Embora estejamos conscientes de que Deus nos ama, mas cada um fica livre para aceitar ou recusar a oferta de amor de Deus. A responsabilidade recai sobre o homem e não sobre Deus, cujo amor não faz exceções. Diante da oferta do amor não cabe outra coisa senão a ele responder ou negar-se a aceitá-lo. Por isso, entra aqui o tema de julgamento (juízo).


O juízo (krisis em grego) indica um processo de separação e de discriminação. O verbo “julgar” aqui significa condenar. Este verbo “julgar” pertence à linguagem bíblica, segundo a qual o julgamento somente acontecerá no fim dos tempos de acordo com a vida vivida nesta terran (cf. 2Cor 5,10). Esse julgamento decidirá o acesso de alguém à vida ou sua perda definitiva da vida. Mas em Jo, a vida eterna e o julgamento de condenação não estão reservados para o fim dos tempos. A vida eterna e o julgamento, segundo Jo, acontecem desde o encontro com Jesus. É a realidade atual, já presente e operante dentro da história e dentro da pessoa humana (v.18). Não é Deus que julga, e sim o próprio homem se julga pela atitude que adota. O próprio homem se julga pela opção feita.  Vida e morte dependem da fé em Cristo. Isto quer dizer que quem acreditar em Jesus, ele tem a vida imediatamente. Ao contrário, quem recusar Jesus, ele se autodetermina para a morte (definitiva). Este é o sentido da expressão bíblica “ser julgado”.


Por isso, nos três últimos versículos sublinha-se a norma de conduta para chegar à salvação. Para que o homem possa chegar à salvação, ele deve deixar-se questionar pela luz do Senhor. E esta luz é o Filho, nosso Senhor Jesus Cristo(Jo 8,12), na sua função salvadora de dar a vida para todos(Jo 10,10). Em outras palavras, o homem deve converter-se todos os dias. Mas devemos saber que a conversão por medo de castigo não é conversão. A verdadeira conversão acontece somente quando a pessoa sente uma vontade verdadeira de se tornar melhor cada dia.

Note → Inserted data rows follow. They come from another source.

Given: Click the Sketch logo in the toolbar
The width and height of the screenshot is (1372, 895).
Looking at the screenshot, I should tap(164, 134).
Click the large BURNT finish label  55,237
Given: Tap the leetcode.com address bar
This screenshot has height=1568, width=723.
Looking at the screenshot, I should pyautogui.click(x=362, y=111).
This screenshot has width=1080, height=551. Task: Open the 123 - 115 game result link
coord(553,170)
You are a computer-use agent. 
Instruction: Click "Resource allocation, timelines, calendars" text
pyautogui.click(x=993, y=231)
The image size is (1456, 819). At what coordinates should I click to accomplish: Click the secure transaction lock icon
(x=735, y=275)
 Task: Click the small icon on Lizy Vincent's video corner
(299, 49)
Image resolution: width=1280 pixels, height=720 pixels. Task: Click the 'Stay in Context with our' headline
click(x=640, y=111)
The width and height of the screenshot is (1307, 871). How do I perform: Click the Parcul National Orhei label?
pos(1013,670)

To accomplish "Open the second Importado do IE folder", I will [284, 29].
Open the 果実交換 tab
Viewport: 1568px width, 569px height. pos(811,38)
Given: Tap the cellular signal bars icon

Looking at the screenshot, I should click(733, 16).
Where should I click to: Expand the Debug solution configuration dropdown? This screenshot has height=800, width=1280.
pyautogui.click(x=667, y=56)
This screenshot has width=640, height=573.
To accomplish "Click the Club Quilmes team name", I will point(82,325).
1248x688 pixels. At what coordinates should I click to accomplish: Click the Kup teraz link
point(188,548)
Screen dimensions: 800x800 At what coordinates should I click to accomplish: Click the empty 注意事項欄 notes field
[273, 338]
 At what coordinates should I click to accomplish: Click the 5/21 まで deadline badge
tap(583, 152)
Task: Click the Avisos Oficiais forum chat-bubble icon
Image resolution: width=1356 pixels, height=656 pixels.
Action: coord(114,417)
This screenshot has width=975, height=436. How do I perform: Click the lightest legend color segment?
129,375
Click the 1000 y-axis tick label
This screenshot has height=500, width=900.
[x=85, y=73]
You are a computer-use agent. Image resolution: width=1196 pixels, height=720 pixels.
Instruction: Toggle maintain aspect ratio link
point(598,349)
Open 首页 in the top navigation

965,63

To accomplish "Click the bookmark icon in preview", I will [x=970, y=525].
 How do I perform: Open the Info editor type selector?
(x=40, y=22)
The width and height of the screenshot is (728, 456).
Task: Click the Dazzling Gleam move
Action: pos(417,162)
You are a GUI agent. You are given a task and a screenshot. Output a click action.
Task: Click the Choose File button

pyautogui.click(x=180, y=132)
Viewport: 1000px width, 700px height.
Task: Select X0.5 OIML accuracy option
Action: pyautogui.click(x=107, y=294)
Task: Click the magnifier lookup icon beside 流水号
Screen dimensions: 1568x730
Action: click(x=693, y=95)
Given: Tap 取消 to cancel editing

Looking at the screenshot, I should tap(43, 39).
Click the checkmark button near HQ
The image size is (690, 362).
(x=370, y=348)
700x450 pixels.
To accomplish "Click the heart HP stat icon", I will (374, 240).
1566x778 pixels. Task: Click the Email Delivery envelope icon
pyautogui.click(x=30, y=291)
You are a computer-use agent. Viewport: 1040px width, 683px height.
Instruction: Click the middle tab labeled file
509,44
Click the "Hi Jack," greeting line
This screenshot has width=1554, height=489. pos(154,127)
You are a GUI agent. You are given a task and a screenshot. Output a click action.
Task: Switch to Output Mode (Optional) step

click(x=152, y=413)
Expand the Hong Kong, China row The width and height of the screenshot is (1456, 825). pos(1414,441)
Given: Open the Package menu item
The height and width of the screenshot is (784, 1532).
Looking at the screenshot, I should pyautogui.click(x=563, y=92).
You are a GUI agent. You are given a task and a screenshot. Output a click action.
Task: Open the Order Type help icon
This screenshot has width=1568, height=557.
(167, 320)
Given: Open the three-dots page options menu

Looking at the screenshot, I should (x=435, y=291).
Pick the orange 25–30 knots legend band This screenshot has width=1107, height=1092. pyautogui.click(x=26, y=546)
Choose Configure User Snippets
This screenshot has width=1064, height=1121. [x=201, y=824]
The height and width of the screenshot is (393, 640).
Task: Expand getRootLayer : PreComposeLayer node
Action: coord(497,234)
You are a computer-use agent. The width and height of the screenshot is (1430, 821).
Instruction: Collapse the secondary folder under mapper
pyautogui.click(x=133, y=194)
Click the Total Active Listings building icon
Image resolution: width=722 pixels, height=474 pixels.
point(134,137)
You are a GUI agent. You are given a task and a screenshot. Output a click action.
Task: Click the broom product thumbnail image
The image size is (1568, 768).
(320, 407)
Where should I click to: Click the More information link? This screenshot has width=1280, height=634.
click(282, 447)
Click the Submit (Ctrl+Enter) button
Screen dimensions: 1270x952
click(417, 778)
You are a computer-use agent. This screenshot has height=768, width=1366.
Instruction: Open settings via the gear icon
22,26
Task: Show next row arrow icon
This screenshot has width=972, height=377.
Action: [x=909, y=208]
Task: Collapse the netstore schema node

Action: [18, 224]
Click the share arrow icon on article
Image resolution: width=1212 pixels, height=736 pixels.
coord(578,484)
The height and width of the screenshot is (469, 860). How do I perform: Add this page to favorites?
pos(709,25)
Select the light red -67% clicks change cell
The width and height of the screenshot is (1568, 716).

Os homens que não optarem pelo caminho da conversão, segundo Jo, é porque eles amam mais as trevas do que a luz (v.19). E eles amam as trevas porque as suas obras são más. Seus atores detestam a luz devido ao medo de serem reveladas essas obras más. Por isso, eles tentam afastar de qualquer maneira a presença da luz. Mas será que eles conseguirão esconder as suas obras más eternamente? O evangelista Mateus responde: “...nada há de encoberto que não venha a ser descoberto, nem de oculto que não venha a ser revelado” (cf. Mt 10,26b). Amar as trevas significa  recusar a luz. E esta recusa é mortal.